● Stated problem 1:
From the listing below, return the stretch from the line containing "The width and" through the line containing "Task: Click the VIN code input field", copied exactly and with the pictures left out.

● Source passage:
===============
4.16.4 \(y'(x)^2=x-y(x)\)

ODE
\[ y'(x)^2=x-y(x) \] ODE Classification

[[_homogeneous, `class C`], _dAlembert]

Book solution method
No Missing Variables ODE, Solve for \(x\)

Mathematica
cpu = 0.20376 (sec), leaf count = 46

\[\left \{\left \{y(x)\to -W\left (-e^{\frac {1}{2} \left (c_1-x-2\right )}\right ){}^2-2 W\left (-e^{\frac {1}{2} \left (c_1-x-2\right )}\right )+x-1\right \}\right \}\]

Maple
cpu = 0.014 (sec), leaf count = 35

\[ \left \{ [x \left ( {\it \_T} \right ) =-2\,{\it \_T}-2\,\ln \left ( {\it \_T}-1 \right ) +{\it \_C1},y \left ( {\it \_T} \right ) =-{{\it \_T}}^{2}-2\,{\it \_T}-2\,\ln \left ( {\it \_T}-1 \right ) +{\it \_C1}] \right \} \] Mathematica raw input

DSolve[y'[x]^2 == x - y[x],y[x],x]

Mathematica raw output

{{y[x] -> -1 + x - 2*ProductLog[-E^((-2 - x + C[1])/2)] - ProductLog[-E^((-2 - x
 + C[1])/2)]^2}}

Maple raw input

dsolve(diff(y(x),x)^2 = x-y(x), y(x),'implicit')
===============
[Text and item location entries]
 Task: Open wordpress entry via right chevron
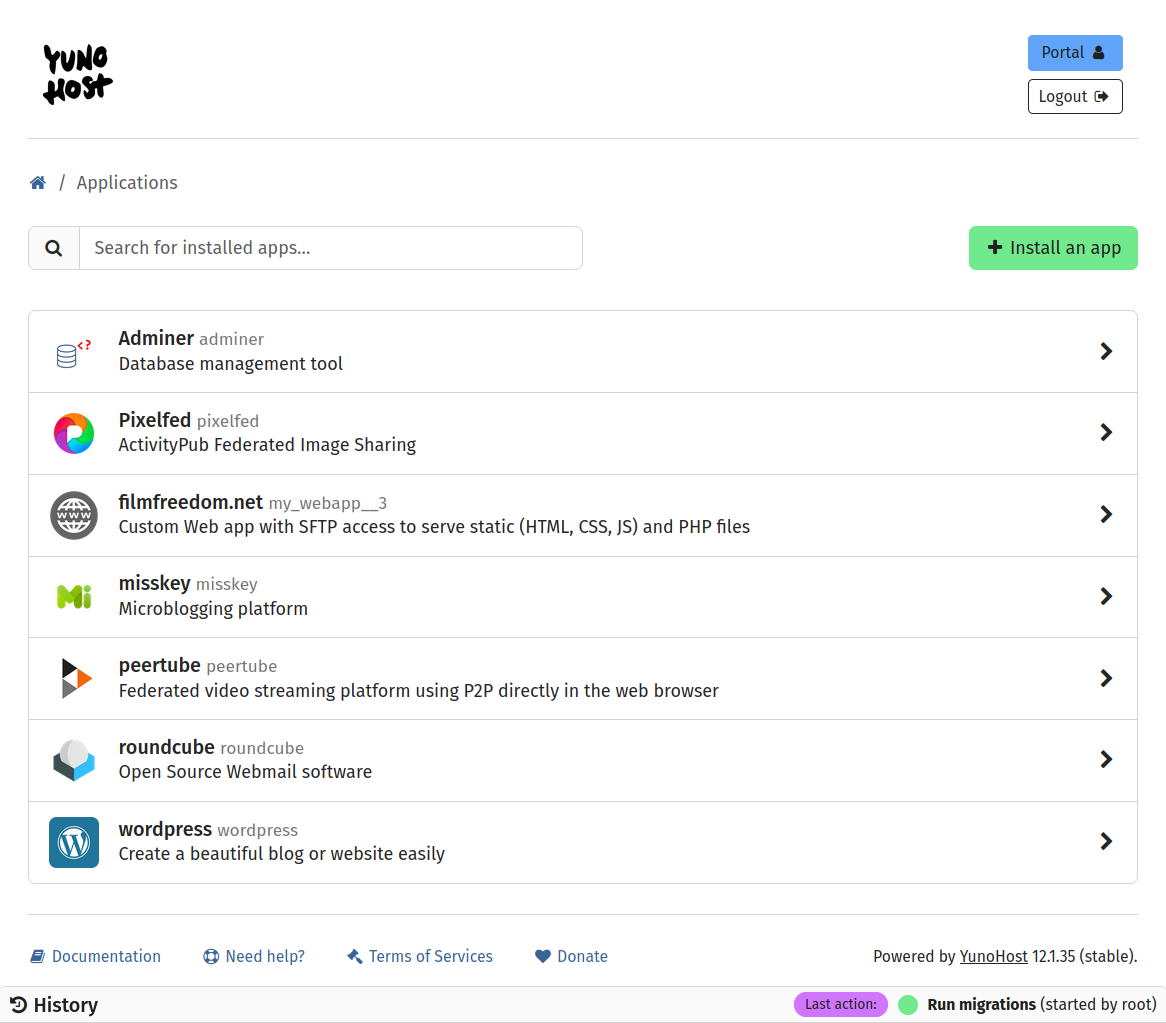click(1106, 842)
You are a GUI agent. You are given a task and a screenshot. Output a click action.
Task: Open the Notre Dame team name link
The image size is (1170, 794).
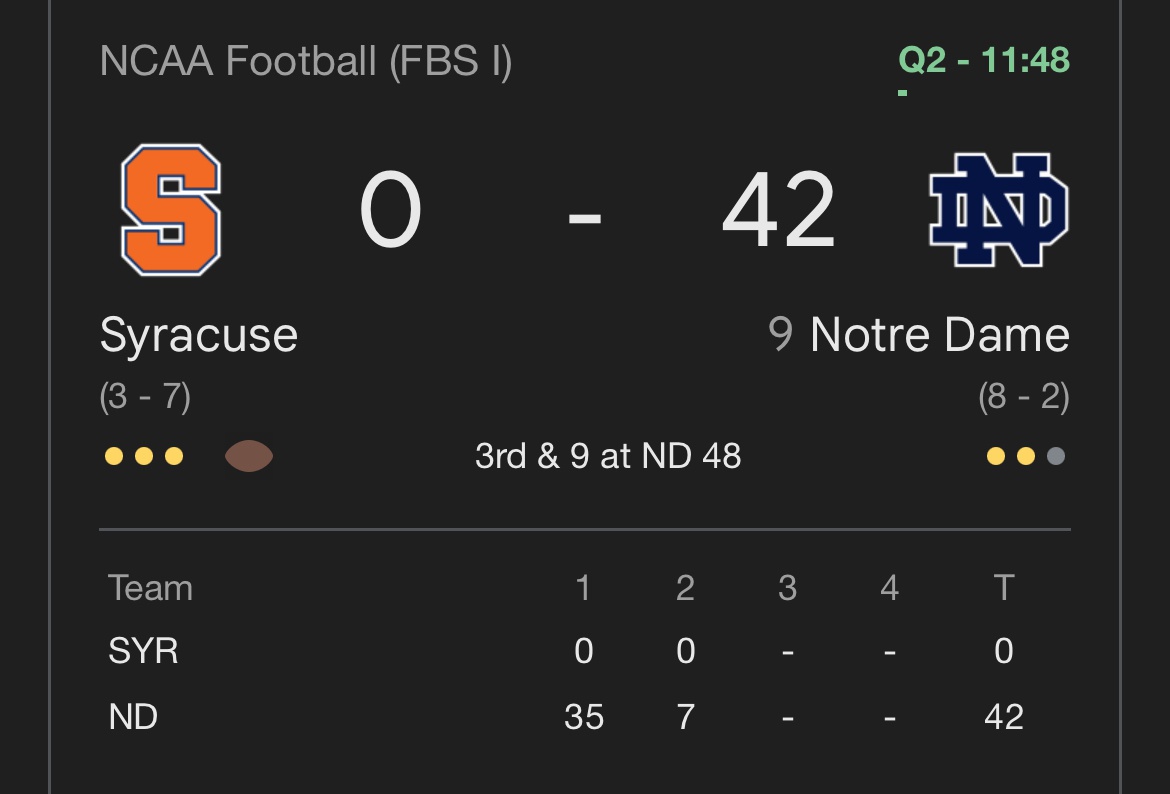(x=940, y=334)
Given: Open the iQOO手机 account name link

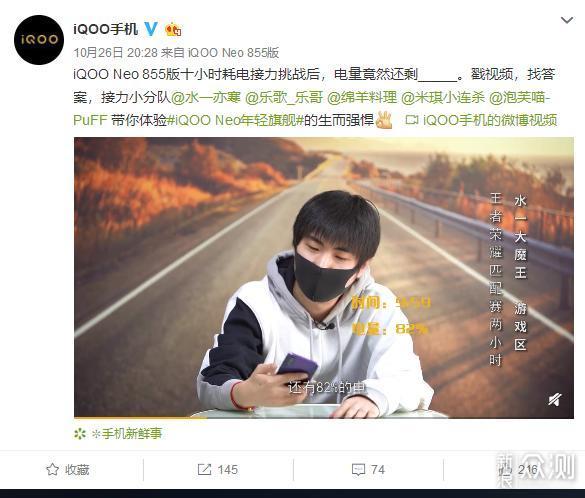Looking at the screenshot, I should click(106, 29).
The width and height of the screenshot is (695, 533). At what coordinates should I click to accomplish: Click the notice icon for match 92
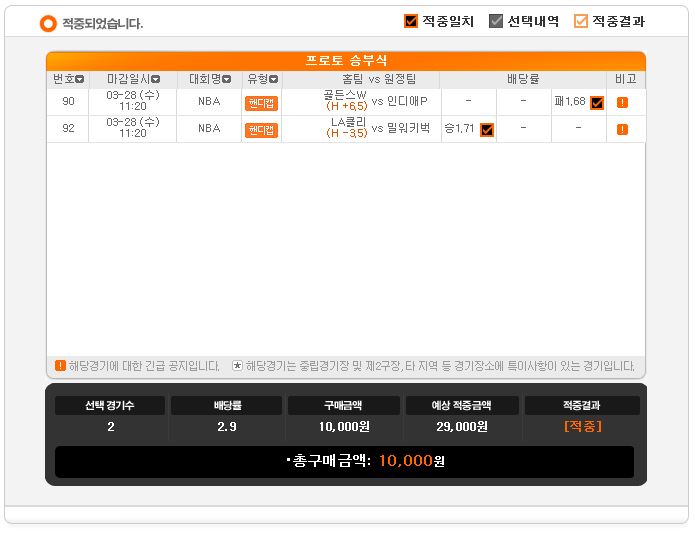pyautogui.click(x=622, y=129)
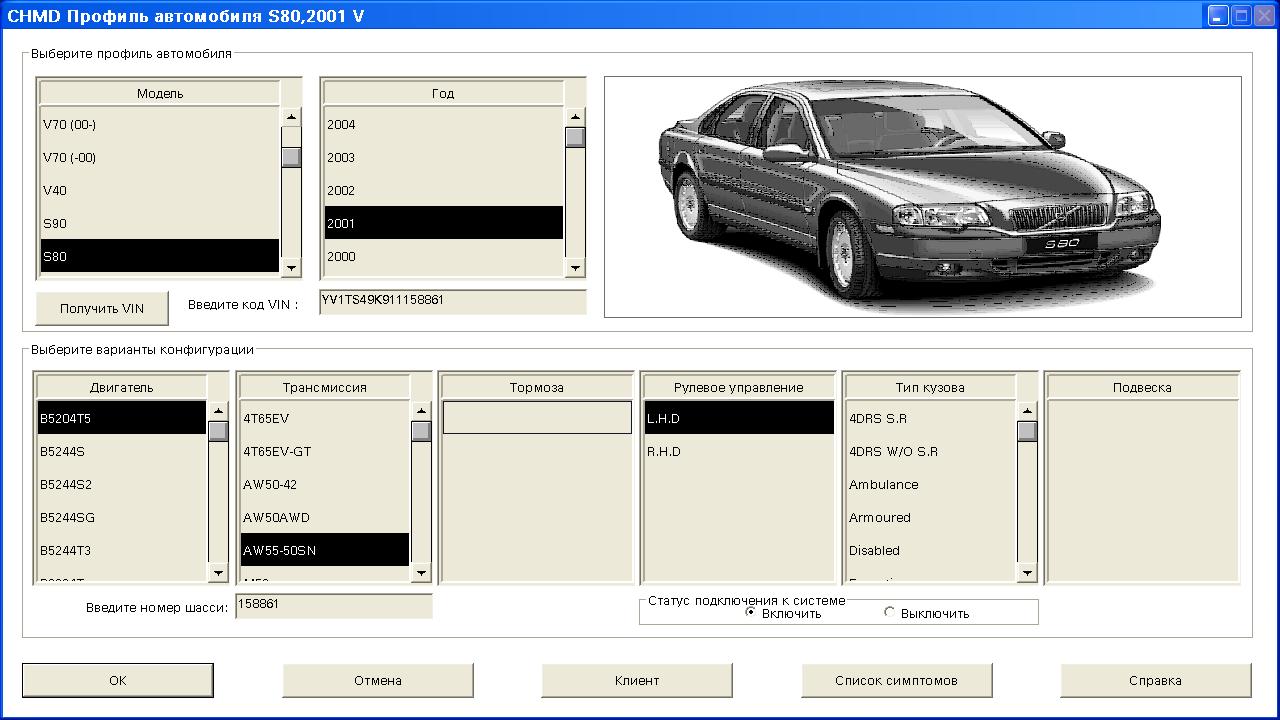Image resolution: width=1280 pixels, height=720 pixels.
Task: Click the VIN code input field
Action: tap(452, 302)
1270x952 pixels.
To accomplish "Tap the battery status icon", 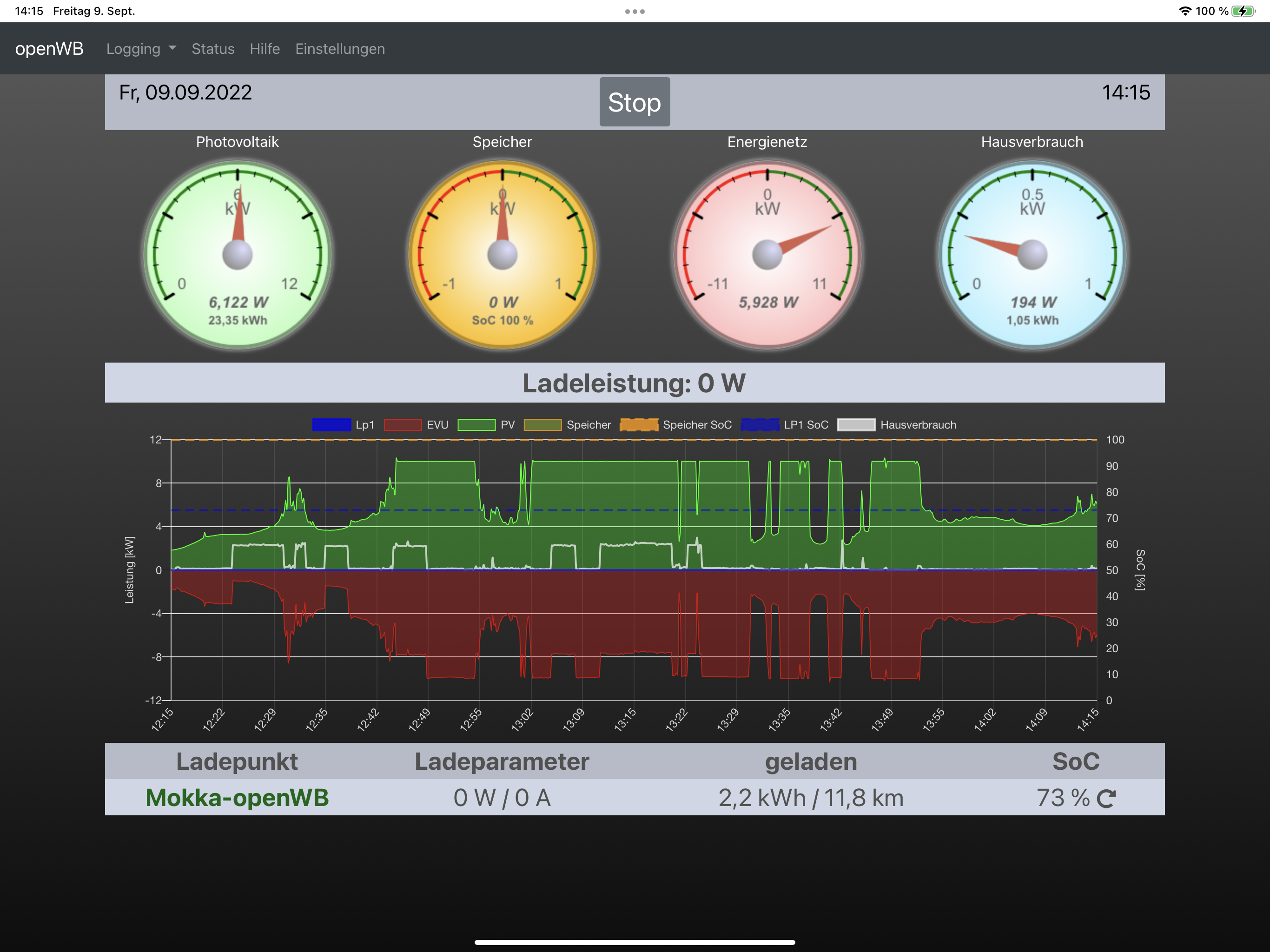I will pyautogui.click(x=1243, y=11).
===============
● Stated problem 2:
In the ODE solution page, swap "ProductLog" for "LambertW" and give the stretch from "Mathematica raw output" through "x),'implicit')" again.

● Task answer 1:
The width and height of the screenshot is (695, 533). At what coordinates should I click to accomplish: Click the notice icon for match 92
pyautogui.click(x=622, y=129)
Image resolution: width=1280 pixels, height=720 pixels.
Task: Click the VIN code input field

● Task answer 2:
Mathematica raw output

{{y[x] -> -1 + x - 2*LambertW[-E^((-2 - x + C[1])/2)] - LambertW[-E^((-2 - x
 + C[1])/2)]^2}}

Maple raw input

dsolve(diff(y(x),x)^2 = x-y(x), y(x),'implicit')